**課題一覧:**
A. 地域別グループ会社の記事のうち、「とはどのような場合になるのでしょうか?」から「別の機会に触れたいと思います。」までの全文を一字も変えずにもう一度書いてください。
B. 地域別グループ会社と連結決算管理についての記事を、最後の文の次から書き継いでください。

**記事:**
------------------------------
記事一覧

Vol.103 地域別グループ会社と連結決算管理

Pocket

地域別にグループ会社化している場合の
連結決算の管理体制について、
今回は確認をしてみたいと思います。

まず、
「地域別にグループ会社化する場合」
とはどのような場合になるのでしょうか?

ありそうで、意外と無いのが、
この地域別グループ会社です。

そのなかで、
一般的に考えられる例としては、
①地場の有力企業を傘下に収める場合
②海外展開をする場合
の2つが挙げられます。

このうち②については、
少し展開が広がったときの切り口なので、
別の機会に触れたいと思います。

まずは、
国内における展開として①の例について
今回はお伝えしたいと思います。

では、
この①のケースを考える場合ですが、
どのような会社が当てはまるのでしょうか?
------------------------------
**データ部分:**
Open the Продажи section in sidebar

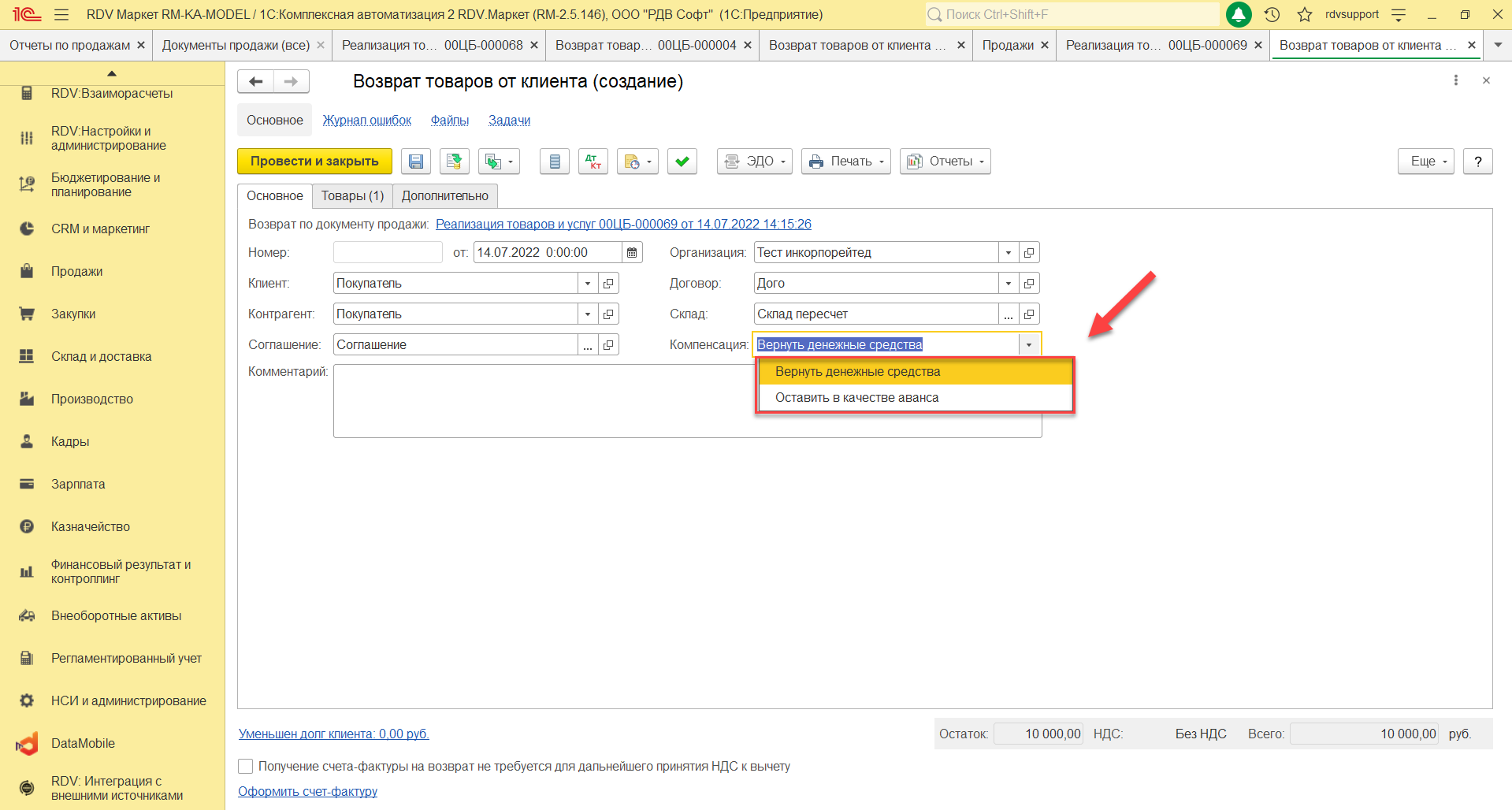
------------------------------
**課題別の出力:**
A.
とはどのような場合になるのでしょうか?

ありそうで、意外と無いのが、
この地域別グループ会社です。

そのなかで、
一般的に考えられる例としては、
①地場の有力企業を傘下に収める場合
②海外展開をする場合
の2つが挙げられます。

このうち②については、
少し展開が広がったときの切り口なので、
別の機会に触れたいと思います。

B.
おそらく、
スーパーやドラッグストア、
といった小売業のケースが多いのではないか、
と推測します。

他の業種の場合は、
あえて地域別で会社を分ける、
といった発想はあまり無いからです。

小売業の場合には、
もともと地場の有力なお店を買収して、
その基盤を活用して地域展開していく、
といった手法が見受けられます。

Vol.20(1)

このような場合、
法人格は別にしたまま子会社化し、
グループ会社として
展開していくような事例がよくあります。

ただ、
地場の会社を子会社化して、
店舗名やブランドは統一化したとしても、
オペレーション現場は変えず、
従来通りといったケースも見られます。

つまり、
従来の現場のやり方を維持させる形で、
業務提携的な感じで取り組むような
イメージです。

子会社化したからといって、
いきなりドラスティックに親会社のやり方を
おしつけても上手くいかない場合もあり、
考え方としては理解できます。

但し、
従来のやり方をいつまでも許していると、
グループ経営という意味では、
管理不十分です。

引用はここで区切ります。